** MATERIAL FOR THIS EXERCISE **
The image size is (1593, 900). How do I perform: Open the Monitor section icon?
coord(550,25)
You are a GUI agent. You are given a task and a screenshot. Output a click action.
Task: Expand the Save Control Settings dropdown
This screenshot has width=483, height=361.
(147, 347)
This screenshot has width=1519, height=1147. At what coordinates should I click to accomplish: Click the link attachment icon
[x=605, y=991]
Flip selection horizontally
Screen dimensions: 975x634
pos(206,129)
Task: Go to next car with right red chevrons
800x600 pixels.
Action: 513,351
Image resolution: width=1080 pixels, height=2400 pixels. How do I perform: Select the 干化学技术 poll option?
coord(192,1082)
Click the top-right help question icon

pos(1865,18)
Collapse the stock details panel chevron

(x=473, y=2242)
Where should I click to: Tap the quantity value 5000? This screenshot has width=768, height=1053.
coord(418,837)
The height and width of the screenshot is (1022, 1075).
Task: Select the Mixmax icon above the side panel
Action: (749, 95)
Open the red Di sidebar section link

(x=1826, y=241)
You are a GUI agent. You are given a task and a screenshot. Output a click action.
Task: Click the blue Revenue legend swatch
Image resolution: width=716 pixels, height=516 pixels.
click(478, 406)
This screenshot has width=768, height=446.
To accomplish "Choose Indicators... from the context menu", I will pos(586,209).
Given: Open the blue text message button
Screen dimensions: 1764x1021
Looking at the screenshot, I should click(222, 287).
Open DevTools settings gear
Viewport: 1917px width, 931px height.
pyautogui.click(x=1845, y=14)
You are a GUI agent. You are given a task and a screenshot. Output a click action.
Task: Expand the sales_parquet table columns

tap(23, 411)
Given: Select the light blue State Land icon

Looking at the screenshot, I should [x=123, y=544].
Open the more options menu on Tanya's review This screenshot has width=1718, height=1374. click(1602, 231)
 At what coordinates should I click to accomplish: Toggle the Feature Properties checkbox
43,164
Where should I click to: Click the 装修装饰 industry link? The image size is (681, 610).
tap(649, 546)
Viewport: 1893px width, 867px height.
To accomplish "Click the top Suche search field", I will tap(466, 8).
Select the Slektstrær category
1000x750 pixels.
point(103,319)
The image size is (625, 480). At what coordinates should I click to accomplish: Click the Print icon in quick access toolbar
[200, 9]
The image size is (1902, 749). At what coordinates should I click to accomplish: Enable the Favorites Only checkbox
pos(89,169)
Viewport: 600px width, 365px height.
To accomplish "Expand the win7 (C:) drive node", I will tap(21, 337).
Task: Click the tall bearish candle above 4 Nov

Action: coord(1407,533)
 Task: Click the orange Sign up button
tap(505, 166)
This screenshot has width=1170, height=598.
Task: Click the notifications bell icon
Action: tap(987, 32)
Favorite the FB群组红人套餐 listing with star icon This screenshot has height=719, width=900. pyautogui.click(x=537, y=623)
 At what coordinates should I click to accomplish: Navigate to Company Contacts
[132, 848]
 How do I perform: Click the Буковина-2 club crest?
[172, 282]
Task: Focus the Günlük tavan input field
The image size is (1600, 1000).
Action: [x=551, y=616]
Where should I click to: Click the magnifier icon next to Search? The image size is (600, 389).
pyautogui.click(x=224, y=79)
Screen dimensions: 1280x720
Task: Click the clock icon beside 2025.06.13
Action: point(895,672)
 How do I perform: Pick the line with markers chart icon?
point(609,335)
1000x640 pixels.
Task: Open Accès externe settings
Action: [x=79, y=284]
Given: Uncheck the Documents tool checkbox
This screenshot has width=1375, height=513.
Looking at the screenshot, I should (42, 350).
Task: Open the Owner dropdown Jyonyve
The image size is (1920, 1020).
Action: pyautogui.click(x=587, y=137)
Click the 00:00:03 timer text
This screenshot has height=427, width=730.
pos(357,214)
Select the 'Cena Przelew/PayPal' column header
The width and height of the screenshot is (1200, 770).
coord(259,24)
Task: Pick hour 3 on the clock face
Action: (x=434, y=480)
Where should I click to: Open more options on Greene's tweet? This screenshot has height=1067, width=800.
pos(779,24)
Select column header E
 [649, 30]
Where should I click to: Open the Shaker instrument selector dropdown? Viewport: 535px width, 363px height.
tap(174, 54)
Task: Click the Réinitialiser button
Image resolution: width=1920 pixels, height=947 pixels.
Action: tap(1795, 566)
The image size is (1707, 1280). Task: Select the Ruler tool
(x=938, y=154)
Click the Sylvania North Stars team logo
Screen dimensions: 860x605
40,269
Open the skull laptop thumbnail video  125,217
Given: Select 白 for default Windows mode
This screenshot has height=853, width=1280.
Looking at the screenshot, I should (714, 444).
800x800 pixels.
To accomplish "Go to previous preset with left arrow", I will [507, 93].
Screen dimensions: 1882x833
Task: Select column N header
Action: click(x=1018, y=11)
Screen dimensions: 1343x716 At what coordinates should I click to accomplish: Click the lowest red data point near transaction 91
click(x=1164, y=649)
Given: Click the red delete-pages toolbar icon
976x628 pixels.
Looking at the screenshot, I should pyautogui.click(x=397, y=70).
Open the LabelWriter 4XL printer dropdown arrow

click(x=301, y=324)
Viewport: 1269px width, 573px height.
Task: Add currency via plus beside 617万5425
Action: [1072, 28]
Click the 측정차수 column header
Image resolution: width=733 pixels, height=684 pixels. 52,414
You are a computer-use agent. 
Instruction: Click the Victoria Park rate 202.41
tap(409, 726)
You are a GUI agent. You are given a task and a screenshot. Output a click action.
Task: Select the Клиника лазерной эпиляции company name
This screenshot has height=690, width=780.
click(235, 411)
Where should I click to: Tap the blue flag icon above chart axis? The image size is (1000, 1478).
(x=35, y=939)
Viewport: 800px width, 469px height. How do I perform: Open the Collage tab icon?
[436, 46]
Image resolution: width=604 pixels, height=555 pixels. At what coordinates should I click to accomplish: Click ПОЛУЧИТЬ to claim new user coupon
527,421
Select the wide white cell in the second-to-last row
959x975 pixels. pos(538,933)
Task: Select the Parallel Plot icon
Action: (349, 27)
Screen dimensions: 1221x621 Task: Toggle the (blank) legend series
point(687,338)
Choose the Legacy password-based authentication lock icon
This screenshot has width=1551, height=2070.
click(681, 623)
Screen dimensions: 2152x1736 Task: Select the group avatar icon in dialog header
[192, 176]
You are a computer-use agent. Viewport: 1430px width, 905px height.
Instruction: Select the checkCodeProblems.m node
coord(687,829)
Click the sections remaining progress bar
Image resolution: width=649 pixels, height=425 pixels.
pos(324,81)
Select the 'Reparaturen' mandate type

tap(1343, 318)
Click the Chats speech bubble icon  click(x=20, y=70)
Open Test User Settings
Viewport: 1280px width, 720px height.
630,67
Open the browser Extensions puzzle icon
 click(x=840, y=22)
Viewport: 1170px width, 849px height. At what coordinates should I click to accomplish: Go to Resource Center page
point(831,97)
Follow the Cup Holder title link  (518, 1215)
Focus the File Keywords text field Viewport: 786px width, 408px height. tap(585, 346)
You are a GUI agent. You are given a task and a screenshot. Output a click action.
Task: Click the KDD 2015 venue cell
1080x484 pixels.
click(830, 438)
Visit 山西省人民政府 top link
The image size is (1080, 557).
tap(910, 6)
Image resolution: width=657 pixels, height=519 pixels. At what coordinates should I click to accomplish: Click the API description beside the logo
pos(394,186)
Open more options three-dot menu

** REQUIREMENT **
Check each line above for the string "Focus" and copy every line that has it.

** ANSWER AREA **
Task: Focus the Günlük tavan input field
Focus the File Keywords text field Viewport: 786px width, 408px height. tap(585, 346)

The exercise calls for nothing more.